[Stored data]
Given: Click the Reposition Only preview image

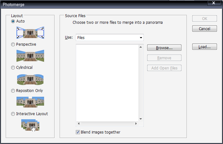Looking at the screenshot, I should point(30,102).
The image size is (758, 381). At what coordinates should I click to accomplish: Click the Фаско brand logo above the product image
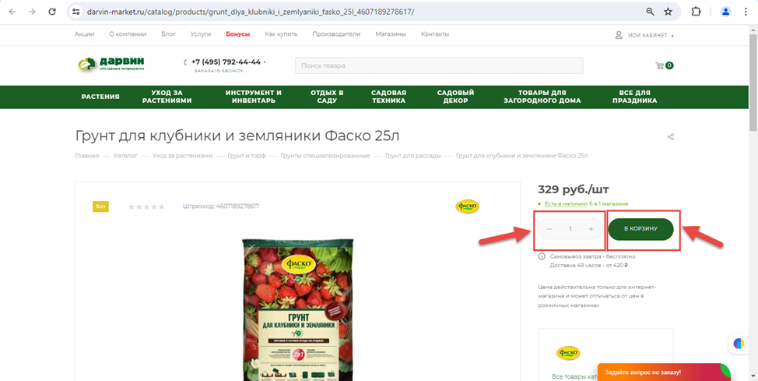467,206
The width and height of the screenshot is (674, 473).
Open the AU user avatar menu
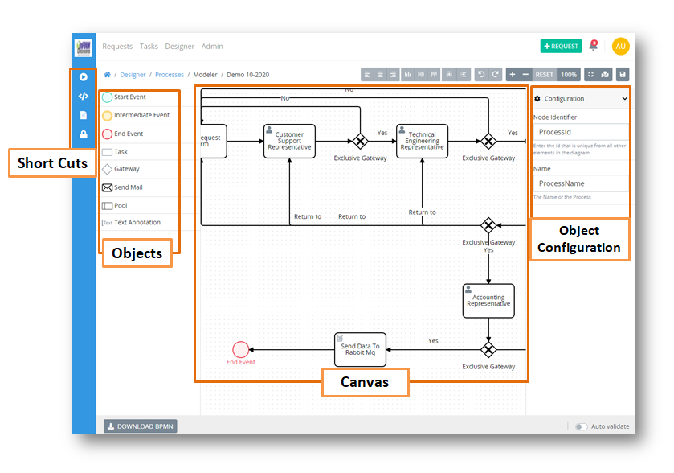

▶ Task to carry out
Print each entry above exactly. The pictures should not be printed.

▶ Result of the task
Given: Click the Reposition Only preview image

Looking at the screenshot, I should point(30,102).
The image size is (758, 381). At what coordinates should I click to accomplish: Click the Фаско brand logo above the product image
467,206
The width and height of the screenshot is (674, 473).
Open the AU user avatar menu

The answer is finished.